Mitohormesis

Abstract

Perturbation of mitochondrial function can trigger a host of cellular responses that seek to restore cellular metabolism, cytosolic proteostasis, and redox homeostasis. In some cases, these responses persist even after the stress is relieved, leaving the cell or tissue in a less vulnerable state. This process-termed mitohormesis-is increasingly viewed as an important aspect of normal physiology and a critical modulator of various disease processes. Here, we review aspects of mitochondrial stress signaling that, among other things, can rewire the cell's metabolism, activate the integrated stress response, and alter cytosolic quality-control pathways.

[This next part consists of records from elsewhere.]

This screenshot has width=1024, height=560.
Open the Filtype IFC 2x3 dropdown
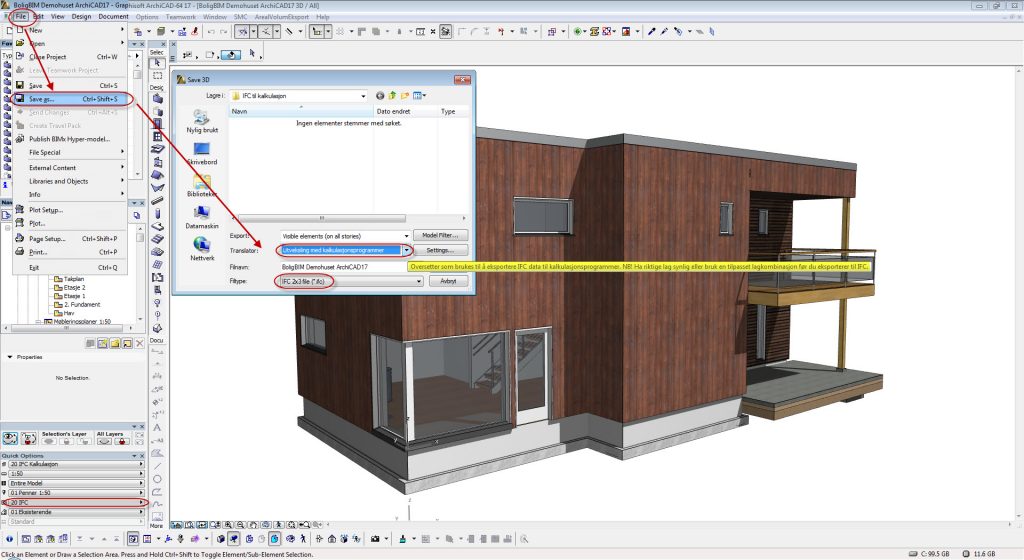pos(418,282)
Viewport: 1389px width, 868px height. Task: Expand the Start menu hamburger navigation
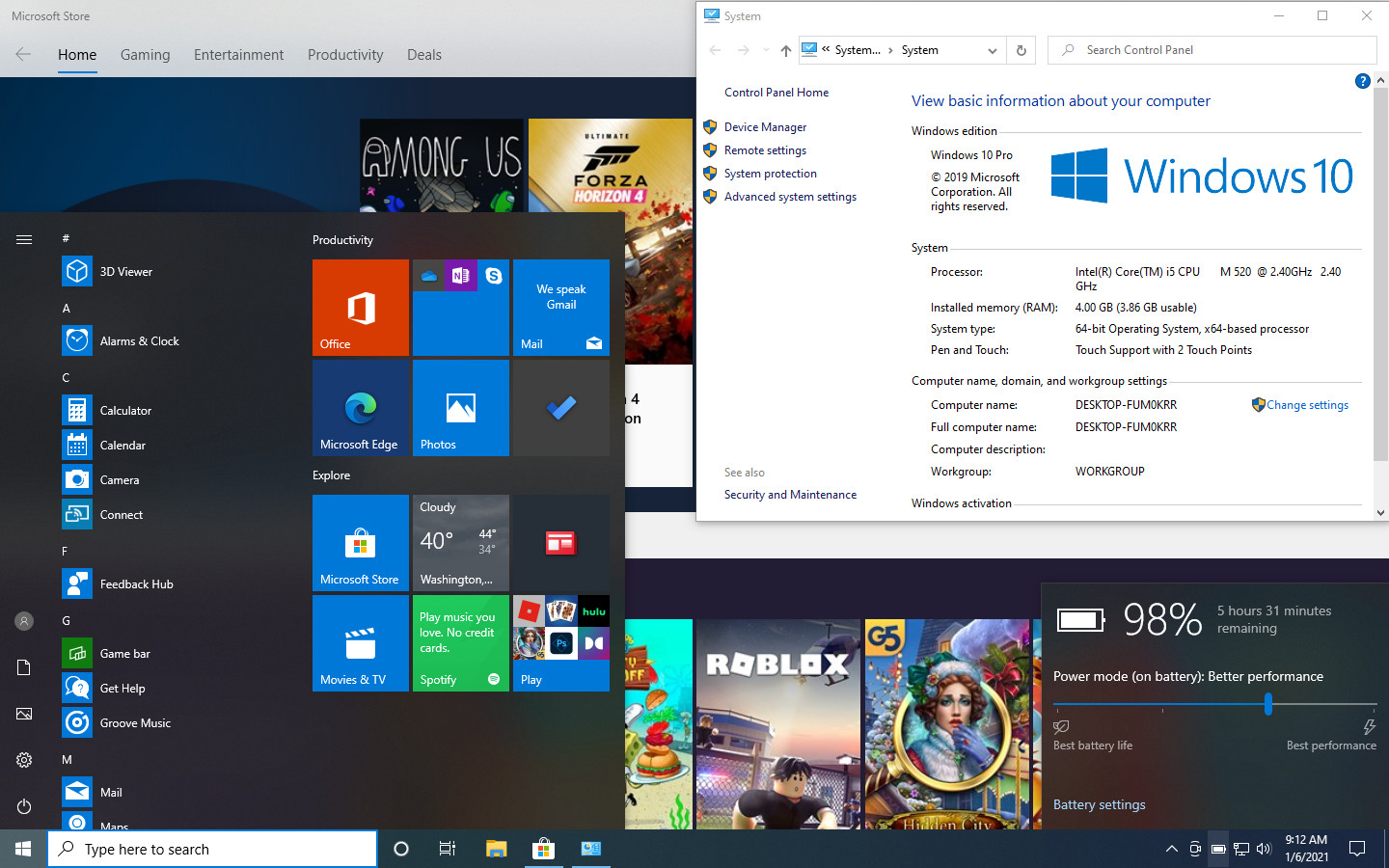tap(24, 239)
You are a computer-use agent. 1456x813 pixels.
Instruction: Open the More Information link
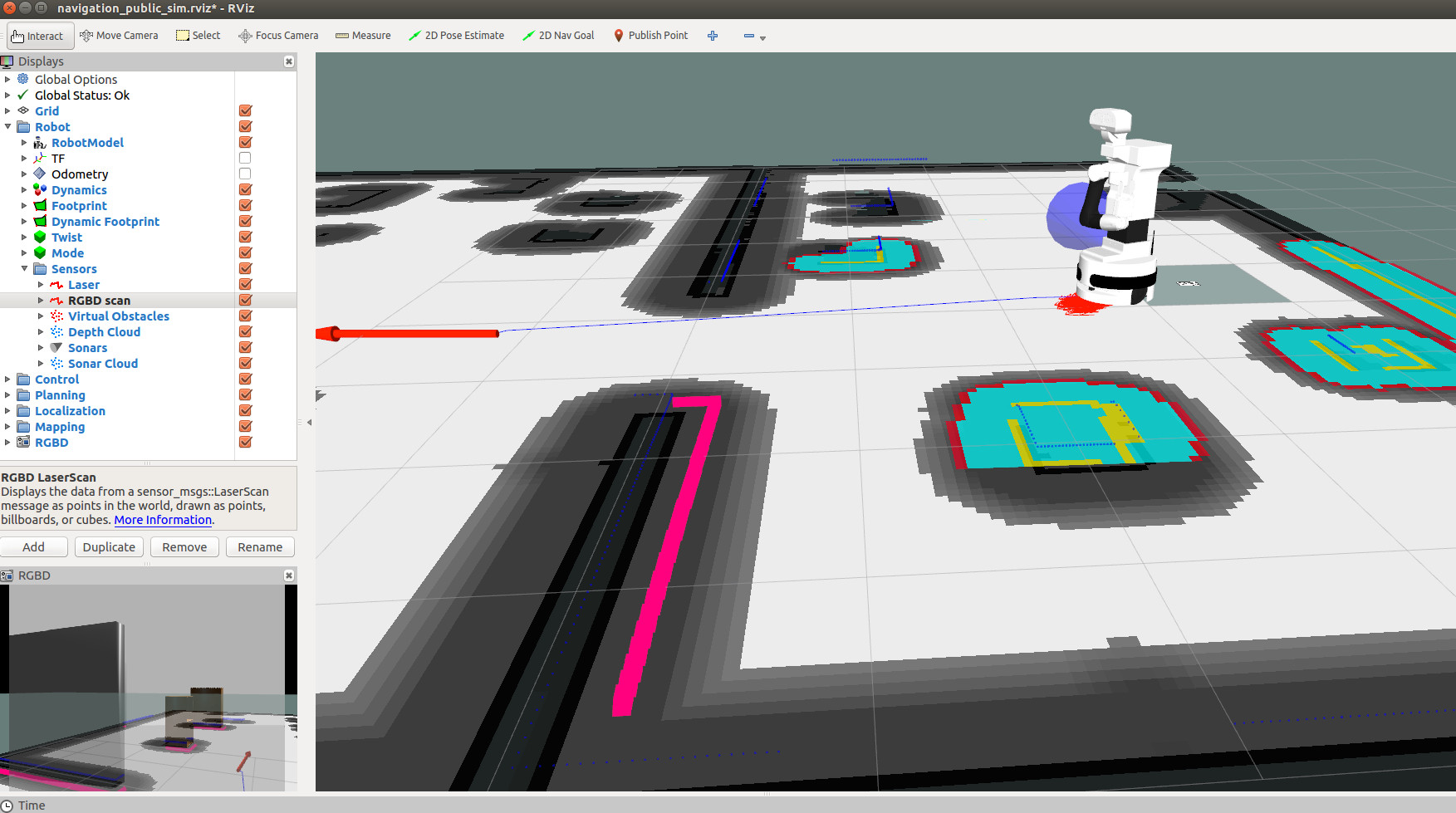point(163,520)
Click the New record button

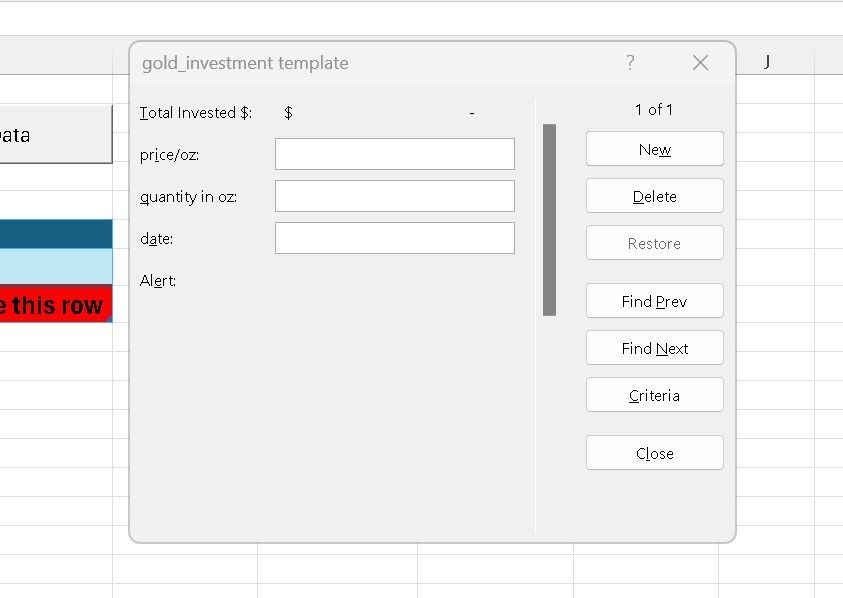[654, 148]
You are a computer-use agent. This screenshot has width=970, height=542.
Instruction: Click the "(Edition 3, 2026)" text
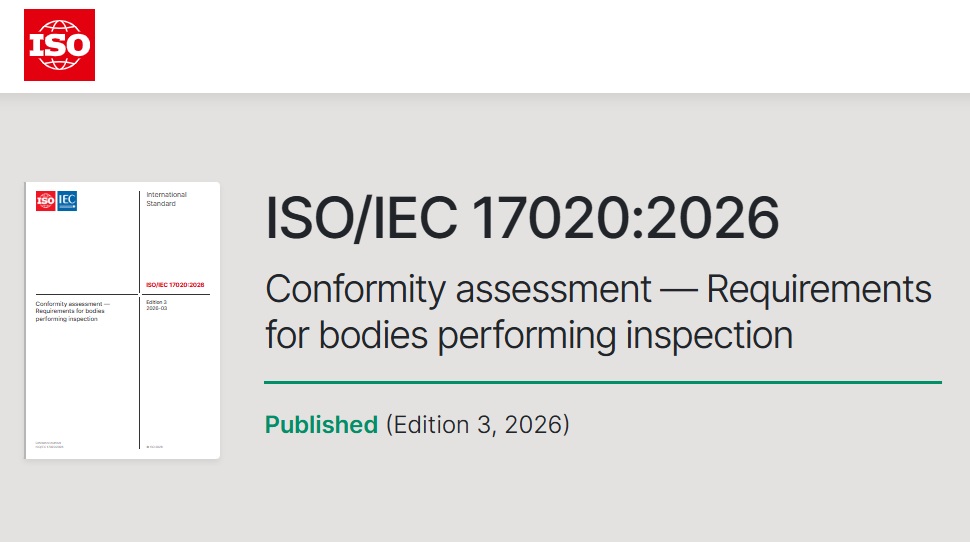477,424
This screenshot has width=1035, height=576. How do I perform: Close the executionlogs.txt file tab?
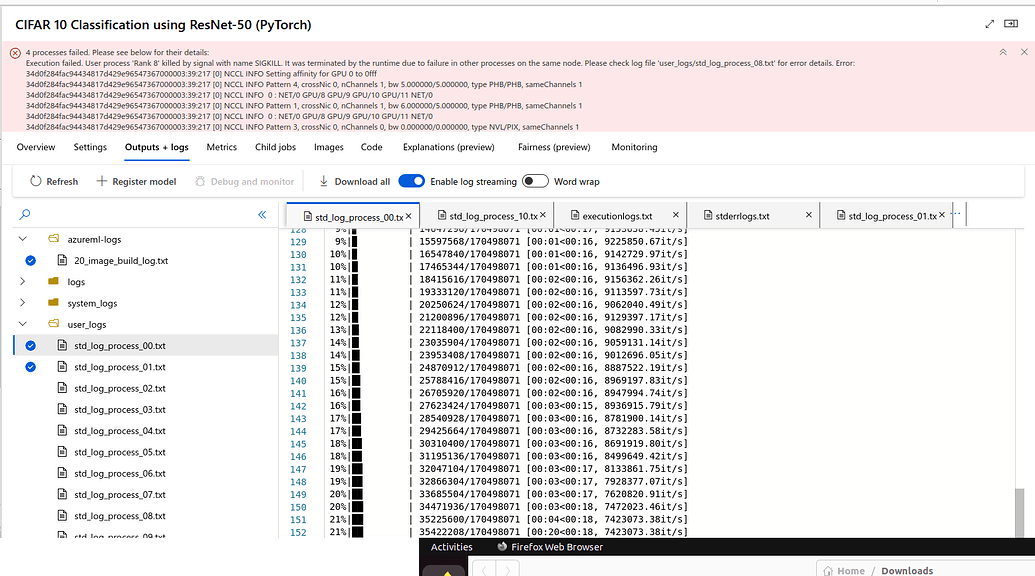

We also discuss how these pathways are implicated in various disease states from pathogen challenge to chemotherapeutic resistance and how their therapeutic manipulation can lead to new strategies for a host of chronic conditions including aging itself.

Figure 1:

Mitochondrial stress can activate the integrated stress response (ISR) through a DELE1-dependent pathway. Various perturbations in mitochondrial function lead to activation of the OMA1 protease. This mitochondrial enyzme catalyzes the cleaveage of DELE1, resulting in a smaller cytosolic form of the protein (DELE1-S) that can bind and activate HRI. Activation of HRI results in the induction of the ISR, leading to ATF4 induction and the transcription of metabolic genes, and other downstream targets. Other stresses, like low iron levels or impaired translocation, can lead to the accumulation of full length DELE1 (DELE1-L) in the cytosol or on the outer mitochondrial membrane which can also activate HRI.

Figure 2:

Impaired mitochondrial protein import results in the induction of a coordinated mitoprotein-induced stress response. In yeast, accumulation of proteins with a mitochondrial targeting sequence (MTS) in the cytosol leads to (a)mPOS and (b)mitoStore, while impaired mitochondrial translocation leads to (c)mitoTAD, (d)mitoCPR and (f)mitoRQC. These pathways facilitate the ubiquitination (Ub) of stalled proteins, or, (e) the resortment of mistargeted TA proteins to the ER, with subsequent degradation by the proteasome. The orchestration of this response depends, in part, on the sequentional activation of the transcription factors HSF-1, RPN4 and PRD3.

Figure 3:

A variety of nuclear-encoded and mitochondrial-encoded mitokines exist. Mitochondrial stress triggers the ISR/ATF4 dependent induction of GDF15 and FGF21. Similarly, exercise and other factors induce expression of various mitochondrial-derived peptides. Together, these secreted factors coordinate a systemic response to local changes in mitochondrial function.

Figure 4:

Mitohormetic responses are involved in the initiation, progression or response to treatment in a wide array of disease processes. See text for details.